In this way, González Cangas follows the paths of writers like Nicanor Parra, with his Artefactos (1972), a form of political satire printed on postcards during the administration of Socialist president Salvador Allende. Or Juan Luis Martínez, in his La poesía chilena (1978), a box that includes photos, clips, and earth samples, among other things, centered on an ironic and playlike text experimenting with the history of Chilean poetry. In the context of censorship during the dictatorship, Martínez used his nontraditional book to question the concept of tradition by examining the lives of several important Chilean writers such as Vicente Huidobro, Gabriela Mistral, and Pablo Neruda. Torpedos even dialogues with exiled artists like Guillermo Deisler, who founded the collaborative magazine UNI/vers (1987–94), which appealed to the value of communal creative work and trespassed the barriers of national boundaries and political environments by commissioning contributors across the world.

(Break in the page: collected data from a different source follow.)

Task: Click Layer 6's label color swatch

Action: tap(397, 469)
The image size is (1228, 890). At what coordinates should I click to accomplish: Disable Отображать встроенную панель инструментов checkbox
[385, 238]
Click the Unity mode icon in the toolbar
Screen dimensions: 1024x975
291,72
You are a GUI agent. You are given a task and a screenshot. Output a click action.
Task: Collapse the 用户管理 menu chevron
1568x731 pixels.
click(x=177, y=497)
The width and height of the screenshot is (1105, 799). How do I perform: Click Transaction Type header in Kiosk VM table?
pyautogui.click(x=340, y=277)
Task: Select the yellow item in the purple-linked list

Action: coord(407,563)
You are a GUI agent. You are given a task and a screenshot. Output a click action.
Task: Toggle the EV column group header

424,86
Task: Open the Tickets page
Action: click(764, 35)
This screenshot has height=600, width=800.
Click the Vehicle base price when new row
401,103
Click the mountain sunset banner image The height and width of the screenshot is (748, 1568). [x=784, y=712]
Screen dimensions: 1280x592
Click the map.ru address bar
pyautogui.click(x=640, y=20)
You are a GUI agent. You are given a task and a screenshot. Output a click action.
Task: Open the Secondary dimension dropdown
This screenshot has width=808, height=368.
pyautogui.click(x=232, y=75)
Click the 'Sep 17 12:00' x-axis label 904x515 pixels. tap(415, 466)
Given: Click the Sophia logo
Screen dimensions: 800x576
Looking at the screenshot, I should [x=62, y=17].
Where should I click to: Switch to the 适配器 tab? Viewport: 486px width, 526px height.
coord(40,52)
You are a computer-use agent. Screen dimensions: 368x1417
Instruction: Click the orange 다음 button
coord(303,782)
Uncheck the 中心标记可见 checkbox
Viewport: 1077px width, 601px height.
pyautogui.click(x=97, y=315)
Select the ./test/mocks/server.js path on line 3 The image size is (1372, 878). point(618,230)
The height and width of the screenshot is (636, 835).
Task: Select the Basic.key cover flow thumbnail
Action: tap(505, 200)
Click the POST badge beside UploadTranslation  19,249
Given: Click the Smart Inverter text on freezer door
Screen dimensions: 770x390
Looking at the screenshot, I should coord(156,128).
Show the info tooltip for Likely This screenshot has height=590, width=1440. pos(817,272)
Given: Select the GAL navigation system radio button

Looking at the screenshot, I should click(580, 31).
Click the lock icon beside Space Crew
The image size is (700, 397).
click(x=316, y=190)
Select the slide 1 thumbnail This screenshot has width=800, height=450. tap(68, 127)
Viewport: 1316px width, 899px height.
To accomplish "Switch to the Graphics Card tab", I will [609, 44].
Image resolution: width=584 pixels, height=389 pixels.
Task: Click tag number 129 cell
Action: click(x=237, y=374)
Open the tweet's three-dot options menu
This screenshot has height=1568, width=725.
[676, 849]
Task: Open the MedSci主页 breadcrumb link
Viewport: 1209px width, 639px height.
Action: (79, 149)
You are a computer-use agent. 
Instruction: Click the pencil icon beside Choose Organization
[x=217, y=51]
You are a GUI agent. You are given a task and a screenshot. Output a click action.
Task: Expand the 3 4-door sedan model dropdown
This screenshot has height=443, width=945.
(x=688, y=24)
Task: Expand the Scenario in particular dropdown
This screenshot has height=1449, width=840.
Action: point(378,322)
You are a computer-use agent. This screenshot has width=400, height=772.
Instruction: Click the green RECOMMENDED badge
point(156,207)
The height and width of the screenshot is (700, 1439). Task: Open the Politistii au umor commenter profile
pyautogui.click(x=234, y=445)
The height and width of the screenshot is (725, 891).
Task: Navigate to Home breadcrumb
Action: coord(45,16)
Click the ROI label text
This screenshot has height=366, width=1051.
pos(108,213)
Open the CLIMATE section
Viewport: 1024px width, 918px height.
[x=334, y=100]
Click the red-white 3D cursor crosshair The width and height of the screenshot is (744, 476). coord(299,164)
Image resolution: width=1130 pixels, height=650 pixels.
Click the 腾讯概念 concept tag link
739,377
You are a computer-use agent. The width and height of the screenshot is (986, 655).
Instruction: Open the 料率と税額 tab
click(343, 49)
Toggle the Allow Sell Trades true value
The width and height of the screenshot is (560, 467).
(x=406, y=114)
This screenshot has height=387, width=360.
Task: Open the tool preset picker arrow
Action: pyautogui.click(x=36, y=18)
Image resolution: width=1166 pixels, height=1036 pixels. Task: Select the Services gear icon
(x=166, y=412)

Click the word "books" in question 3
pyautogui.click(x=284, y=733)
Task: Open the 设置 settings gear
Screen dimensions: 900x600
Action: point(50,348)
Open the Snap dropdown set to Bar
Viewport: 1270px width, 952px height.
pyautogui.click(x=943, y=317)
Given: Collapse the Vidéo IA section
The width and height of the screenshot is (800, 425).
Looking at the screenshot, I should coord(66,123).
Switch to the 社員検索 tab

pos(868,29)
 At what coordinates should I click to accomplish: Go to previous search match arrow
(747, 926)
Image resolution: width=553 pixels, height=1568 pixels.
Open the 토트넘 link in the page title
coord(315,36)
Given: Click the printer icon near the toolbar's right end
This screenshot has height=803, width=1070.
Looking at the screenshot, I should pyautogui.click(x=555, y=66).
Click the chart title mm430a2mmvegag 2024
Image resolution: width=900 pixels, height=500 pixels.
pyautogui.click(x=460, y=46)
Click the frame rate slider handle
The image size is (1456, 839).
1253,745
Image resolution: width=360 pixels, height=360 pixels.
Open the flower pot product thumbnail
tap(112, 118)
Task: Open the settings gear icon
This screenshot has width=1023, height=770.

While Torpedos is a notable continuation of this experimental tradition, González Cangas’s book comes at a peculiar cultural moment. Specifically, it follows the 2019 Chilean revolt and the failing of both new constitutional proposals. More broadly, acceleration, optimization, and competition mark the pace of contemporary creativity. We are living in a “flattened” world, as writer Kyle Chayka describes the present moment in which algorithms want to model our behavior in order to guide us, correct us, and move us around more quickly, efficiently, and easily. It is this ease that results in the flattening where curiosity, autonomy, randomness, and difference are erased. But in an era defined by screens, I believe González Cangas attempts to resist the menace of technological overwhelm by creating a book that celebrates the magic of wrongdoings, misleadings, and cheap tricks that are part of human audacity and creativity.
It is, in a way, a mystery box that shows a reader a possible future based on their own imagination. “no las horas. aprende a leer las / olas y anticipa como romperán. sabemos cómo / leer las runas o la borra pero no cómo leer las pisadas / en espiral. la mano consigue lo que desea / el ojo,” the poet writes. (not the hour. learn to read the / waves and anticipate how they’ll break. we know how / to read the ruins or coffee grounds but not the spiraled footsteps. / the hand gets what the /eye wants)
Now, whenever I hold my own glasses, I can’t help but expect to find a poem hidden in them. While writing in my notepad, I fantasize not about receiving spontaneous, pure inspiration, but about the wisdom that might come from my supposedly innocent pen. When I look around at my desk, my thoughts drift, searching for places that could contain the magic of a verse. Everywhere outside, I see people using technology, and I imagine what unplugged games they are missing. I cannot help but wonder about the endless possibilities of the written language.
Translations by Jessica Rainey and Ignacio Szmulewicz R.